[Begin Available records]

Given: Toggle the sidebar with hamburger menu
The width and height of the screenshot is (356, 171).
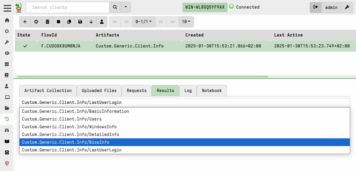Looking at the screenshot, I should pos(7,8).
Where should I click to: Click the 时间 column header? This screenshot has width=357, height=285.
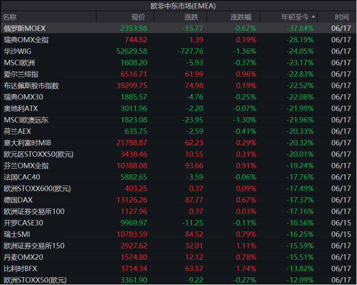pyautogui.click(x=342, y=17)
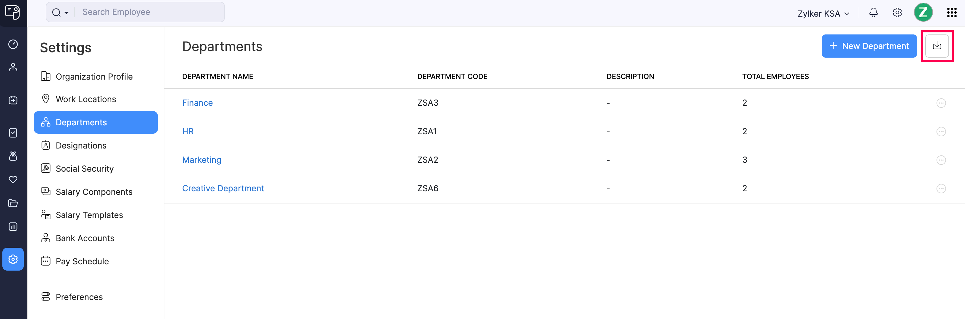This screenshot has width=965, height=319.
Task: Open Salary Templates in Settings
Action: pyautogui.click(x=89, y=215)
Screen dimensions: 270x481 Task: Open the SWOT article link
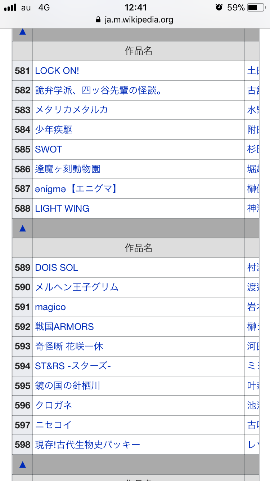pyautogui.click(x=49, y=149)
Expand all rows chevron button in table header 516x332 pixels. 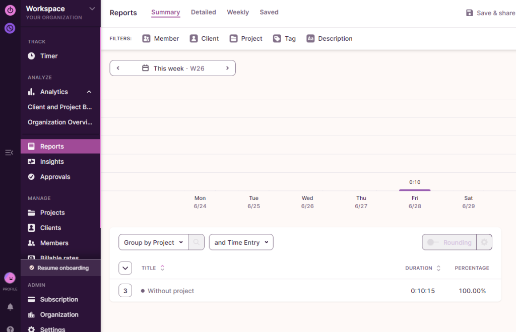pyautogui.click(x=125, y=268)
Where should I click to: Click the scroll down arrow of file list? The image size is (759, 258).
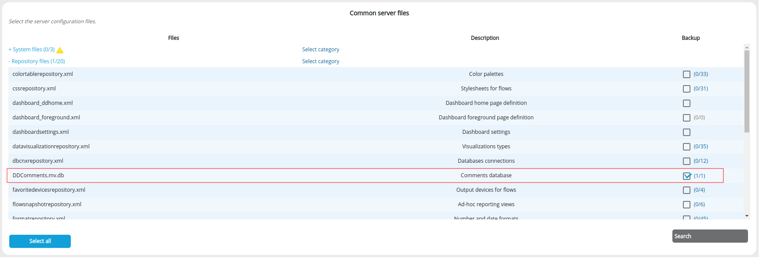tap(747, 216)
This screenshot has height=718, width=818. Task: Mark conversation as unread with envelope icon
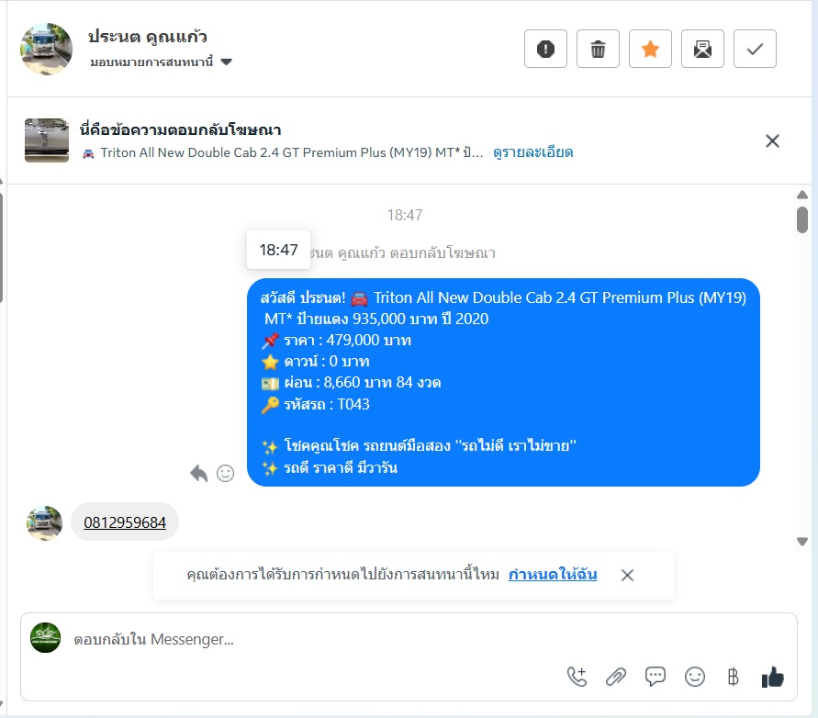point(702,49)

[End Available records]

## Task instructions
Gather every line of the data above that contains the string "Open", matching case exactly.

## Full output
Task: Open Salary Templates in Settings
Screen dimensions: 270x481 Task: Open the SWOT article link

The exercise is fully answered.